- _ZIEL 1_:
Beantworte zum Text über den Beerlesklopferbrunnen diese Fragen:
(a) Wer hat beschlossen, einen Brunnen auf dem neuen Dorfplatz „Beerlesklopferbrunnen“ zu nennen?
(b) Wie heißen Unnamen in der Mundart?
(c) Warum nannte man die Echterdinger „Storchen“?

- _VORLIEGENDER TEXT_:

Wie die Steinenbronner zu ihrem Spitznamen kamen
Der „Beerlesklopferbrunnen“ in Steinenbronn
Autor: Paul E. Schwarz
Der Gemeinderat und die Gemeindeverwaltung haben mit ihrem Beschluss, einem der drei Brunnen auf dem neuen Dorfplatz den Namen “Beerlesklopferbrunnen“ zu geben und ihn dementsprechend künstlerisch gestalten zu lassen, einen schönen heimatgeschichtlichen Akzent gesetzt. Zum Verständnis des neuen Denkmals ist es notwendig, über den Namen dieses Brunnens einige nähere Betrachtungen anzustellen.
Bei dem Namen “Beerlesklopfer“ handelt es sich um einen der im schwäbisch-alemannischen Raum besonders verbreiteten Spott-, Neck- oder Schimpfnamen, auch Spitznamen oder Unnamen (mundartlich: O’nâmâ) genannt. Im Volksmund verwendete man dabei früher meist kennzeichnende Ausdrücke, die mit einem Wort die Bewohner der Nachbargemeinden mehr oder weniger treffend charakterisierten. Meist knüpften diese Bezeichnungen an bestimmte Ereignisse in der Gemeinde an oder zielten auf besondere Eigenheiten und Gewohnheiten, Lebens- und Verhaltensweisen der Einwohner ab. Oft vermittelten die Spitznamen einen kleinen Einblick in die soziologischen Verhältnisse einer Gemeinde. (…) In einzelnen Fällen ist jedoch auch eine doppelte Bedeutung nicht auszuschließen, wie gerade bei uns “Beerlesklopfern“. Hier gilt es dann, den historisch wahren Sinn und Inhalt des Wortes aus der Überlieferung herauszuschälen. (…)
Wann diese Namen aufgekommen sind und wer sie „erfunden“ hat, lässt sich mit Sicherheit nicht mehr feststellen. (…) Alle Gemeinden des Umkreises hatten ihre “O’nâmâ“.Die Echterdinger hieß man die “Storchen“, weil sie immer schon ein Storchennest auf dem Kirchturm hatten. Die Musberger hießen „Krehlâ“ (Reisigbüschel), weil sie im Böblinger Wald kostenlos Leseholz sammeln durften, das sie, zu Krehlâ zusammengebunden, nach Hause trugen. Die Leinfeldener nannte man “Rebheâlâ“, weil es auf ihrer Markung früher besonders viele Rebhühner gab. Die Schönaicher hatten den Namen “Raupâ“, wohl wegen des in ihren wenig ergiebigen Weinbergen besonders lästigen und schädlichen “Raupenungeziefers“.

- _ZIEL 2_: Schreib die Einträge vom Anfang bis einschließlich der Zeile mit „Looking at the screenshot, I should click(244, 30).“ als nummerierte Liste um. Lass dabei die Leerzeilen weg.

- _EINTRÄGE IM DATENSATZ_:
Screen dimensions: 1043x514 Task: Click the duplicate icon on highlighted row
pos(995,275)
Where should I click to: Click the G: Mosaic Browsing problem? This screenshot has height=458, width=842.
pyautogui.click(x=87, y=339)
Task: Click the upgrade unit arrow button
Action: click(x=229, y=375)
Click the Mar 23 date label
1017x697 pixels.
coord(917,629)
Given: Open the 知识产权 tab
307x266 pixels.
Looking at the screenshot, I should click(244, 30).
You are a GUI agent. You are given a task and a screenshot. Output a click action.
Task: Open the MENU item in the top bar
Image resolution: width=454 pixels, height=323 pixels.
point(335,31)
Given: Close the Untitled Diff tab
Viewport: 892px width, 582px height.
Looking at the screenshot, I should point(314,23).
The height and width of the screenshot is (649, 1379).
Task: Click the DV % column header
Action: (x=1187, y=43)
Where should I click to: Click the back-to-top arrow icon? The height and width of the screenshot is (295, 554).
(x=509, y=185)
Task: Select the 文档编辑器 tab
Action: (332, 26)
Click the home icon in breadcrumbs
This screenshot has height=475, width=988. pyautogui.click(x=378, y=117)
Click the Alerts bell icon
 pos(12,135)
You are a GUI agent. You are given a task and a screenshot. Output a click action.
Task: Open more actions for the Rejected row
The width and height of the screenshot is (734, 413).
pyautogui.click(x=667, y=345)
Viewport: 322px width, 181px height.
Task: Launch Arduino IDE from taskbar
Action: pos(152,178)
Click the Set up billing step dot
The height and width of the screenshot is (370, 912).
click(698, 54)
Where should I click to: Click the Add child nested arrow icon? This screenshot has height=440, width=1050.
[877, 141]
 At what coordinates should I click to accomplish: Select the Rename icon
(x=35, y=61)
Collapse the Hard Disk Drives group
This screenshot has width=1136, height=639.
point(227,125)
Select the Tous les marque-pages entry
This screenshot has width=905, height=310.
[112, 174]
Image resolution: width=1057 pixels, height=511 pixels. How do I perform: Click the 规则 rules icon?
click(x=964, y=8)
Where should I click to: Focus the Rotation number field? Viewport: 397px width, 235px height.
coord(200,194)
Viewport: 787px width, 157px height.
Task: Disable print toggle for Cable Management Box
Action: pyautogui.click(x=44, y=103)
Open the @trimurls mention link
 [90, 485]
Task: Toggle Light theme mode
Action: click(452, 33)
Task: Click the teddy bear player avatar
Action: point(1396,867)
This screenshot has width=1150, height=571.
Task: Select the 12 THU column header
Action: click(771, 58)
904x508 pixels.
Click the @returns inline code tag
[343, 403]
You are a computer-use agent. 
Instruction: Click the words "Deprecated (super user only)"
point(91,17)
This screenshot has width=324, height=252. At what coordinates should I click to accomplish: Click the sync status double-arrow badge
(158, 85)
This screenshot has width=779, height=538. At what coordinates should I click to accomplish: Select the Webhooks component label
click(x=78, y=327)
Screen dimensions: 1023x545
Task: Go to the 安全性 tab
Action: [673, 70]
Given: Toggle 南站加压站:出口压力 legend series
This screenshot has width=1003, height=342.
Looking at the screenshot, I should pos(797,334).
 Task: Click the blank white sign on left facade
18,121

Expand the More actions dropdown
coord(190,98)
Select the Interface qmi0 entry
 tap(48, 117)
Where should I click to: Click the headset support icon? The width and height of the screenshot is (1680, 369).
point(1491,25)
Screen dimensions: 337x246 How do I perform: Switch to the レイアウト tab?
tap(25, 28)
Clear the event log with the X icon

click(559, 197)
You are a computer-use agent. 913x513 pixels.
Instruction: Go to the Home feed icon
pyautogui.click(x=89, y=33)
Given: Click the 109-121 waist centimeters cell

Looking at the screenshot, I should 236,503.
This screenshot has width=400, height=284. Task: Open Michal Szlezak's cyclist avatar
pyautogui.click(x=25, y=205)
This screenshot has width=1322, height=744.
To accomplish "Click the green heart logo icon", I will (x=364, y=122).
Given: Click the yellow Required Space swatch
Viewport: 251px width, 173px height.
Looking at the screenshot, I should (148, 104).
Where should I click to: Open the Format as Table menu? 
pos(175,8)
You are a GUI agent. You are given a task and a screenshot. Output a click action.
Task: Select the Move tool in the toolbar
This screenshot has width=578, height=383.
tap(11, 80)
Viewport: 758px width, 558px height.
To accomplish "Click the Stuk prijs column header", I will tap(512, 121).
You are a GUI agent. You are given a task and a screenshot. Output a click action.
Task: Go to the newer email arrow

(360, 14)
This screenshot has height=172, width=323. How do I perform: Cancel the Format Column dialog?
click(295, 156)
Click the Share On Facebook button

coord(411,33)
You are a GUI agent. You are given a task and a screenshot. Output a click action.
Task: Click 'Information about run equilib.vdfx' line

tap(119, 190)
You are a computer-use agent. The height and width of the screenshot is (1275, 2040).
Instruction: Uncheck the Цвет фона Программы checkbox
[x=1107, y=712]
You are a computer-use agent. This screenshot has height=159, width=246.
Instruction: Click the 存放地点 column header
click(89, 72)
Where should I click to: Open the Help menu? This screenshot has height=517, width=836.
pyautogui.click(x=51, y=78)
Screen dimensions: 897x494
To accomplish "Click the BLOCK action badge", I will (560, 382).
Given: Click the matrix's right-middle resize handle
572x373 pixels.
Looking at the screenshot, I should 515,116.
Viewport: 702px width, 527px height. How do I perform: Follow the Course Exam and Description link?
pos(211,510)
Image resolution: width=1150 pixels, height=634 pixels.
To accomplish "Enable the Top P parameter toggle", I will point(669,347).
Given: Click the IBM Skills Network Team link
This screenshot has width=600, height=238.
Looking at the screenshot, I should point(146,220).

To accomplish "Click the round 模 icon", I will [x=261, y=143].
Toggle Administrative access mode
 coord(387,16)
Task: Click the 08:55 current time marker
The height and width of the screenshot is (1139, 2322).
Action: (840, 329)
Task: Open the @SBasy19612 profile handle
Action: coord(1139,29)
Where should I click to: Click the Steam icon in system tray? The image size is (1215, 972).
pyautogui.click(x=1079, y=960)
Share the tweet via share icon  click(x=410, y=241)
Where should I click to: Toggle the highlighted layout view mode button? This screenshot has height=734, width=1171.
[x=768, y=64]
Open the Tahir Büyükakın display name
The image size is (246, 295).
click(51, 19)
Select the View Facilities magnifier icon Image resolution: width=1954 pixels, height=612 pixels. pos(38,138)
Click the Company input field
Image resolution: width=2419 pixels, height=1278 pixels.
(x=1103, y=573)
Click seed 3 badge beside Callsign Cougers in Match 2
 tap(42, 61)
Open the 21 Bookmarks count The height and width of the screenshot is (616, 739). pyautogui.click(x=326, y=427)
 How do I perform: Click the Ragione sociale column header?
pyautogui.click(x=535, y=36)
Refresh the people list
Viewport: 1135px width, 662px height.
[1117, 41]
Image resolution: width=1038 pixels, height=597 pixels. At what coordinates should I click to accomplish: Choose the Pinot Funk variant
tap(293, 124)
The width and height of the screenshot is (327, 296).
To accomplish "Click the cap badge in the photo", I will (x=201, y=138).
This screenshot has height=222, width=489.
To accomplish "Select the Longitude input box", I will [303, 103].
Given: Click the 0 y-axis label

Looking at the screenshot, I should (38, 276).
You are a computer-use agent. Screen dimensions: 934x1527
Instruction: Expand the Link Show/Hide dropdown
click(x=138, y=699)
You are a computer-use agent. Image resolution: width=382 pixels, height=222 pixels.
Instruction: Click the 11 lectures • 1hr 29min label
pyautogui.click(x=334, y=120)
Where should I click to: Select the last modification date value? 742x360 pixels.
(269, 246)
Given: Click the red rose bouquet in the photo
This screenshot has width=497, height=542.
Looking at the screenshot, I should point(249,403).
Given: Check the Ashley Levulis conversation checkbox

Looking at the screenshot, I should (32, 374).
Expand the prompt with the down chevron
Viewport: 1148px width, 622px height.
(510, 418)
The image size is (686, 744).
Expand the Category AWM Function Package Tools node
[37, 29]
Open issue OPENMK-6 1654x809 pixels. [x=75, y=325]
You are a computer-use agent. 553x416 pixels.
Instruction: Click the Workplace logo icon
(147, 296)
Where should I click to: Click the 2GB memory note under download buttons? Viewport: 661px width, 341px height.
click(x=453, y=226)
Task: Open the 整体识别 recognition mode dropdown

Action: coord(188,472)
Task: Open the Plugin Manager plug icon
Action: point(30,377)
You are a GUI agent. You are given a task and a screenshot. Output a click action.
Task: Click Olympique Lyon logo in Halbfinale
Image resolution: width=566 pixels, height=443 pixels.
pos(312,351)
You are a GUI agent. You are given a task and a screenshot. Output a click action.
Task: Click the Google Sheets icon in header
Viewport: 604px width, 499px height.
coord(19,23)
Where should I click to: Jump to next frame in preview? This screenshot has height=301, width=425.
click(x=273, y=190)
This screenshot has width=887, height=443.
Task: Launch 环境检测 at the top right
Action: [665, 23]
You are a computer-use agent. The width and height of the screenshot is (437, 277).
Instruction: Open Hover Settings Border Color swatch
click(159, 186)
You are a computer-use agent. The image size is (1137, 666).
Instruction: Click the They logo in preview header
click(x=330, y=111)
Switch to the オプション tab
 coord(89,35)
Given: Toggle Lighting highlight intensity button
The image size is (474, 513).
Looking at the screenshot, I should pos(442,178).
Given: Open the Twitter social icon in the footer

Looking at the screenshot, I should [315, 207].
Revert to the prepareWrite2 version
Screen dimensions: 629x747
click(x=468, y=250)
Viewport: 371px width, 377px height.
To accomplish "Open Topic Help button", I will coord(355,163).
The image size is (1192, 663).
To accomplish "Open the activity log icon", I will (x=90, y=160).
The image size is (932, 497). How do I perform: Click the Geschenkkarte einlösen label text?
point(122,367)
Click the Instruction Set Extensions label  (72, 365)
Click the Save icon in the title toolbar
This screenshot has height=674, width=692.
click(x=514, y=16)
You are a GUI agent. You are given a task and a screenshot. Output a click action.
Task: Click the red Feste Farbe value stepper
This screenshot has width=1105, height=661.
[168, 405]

- _SCHRIFTLICHE ANTWORT 1_:
(a) Der Gemeinderat und die Gemeindeverwaltung.
(b) O’nâmâ.
(c) Weil sie immer schon ein Storchennest auf dem Kirchturm hatten.

- _SCHRIFTLICHE ANTWORT 2_:
1. Screen dimensions: 1043x514 Task: Click the duplicate icon on highlighted row
2. pos(995,275)
3. Where should I click to: Click the G: Mosaic Browsing problem? This screenshot has height=458, width=842.
4. pyautogui.click(x=87, y=339)
5. Task: Click the upgrade unit arrow button
6. Action: click(x=229, y=375)
7. Click the Mar 23 date label
8. 1017x697 pixels.
9. coord(917,629)
10. Given: Open the 知识产权 tab
11. 307x266 pixels.
12. Looking at the screenshot, I should click(244, 30).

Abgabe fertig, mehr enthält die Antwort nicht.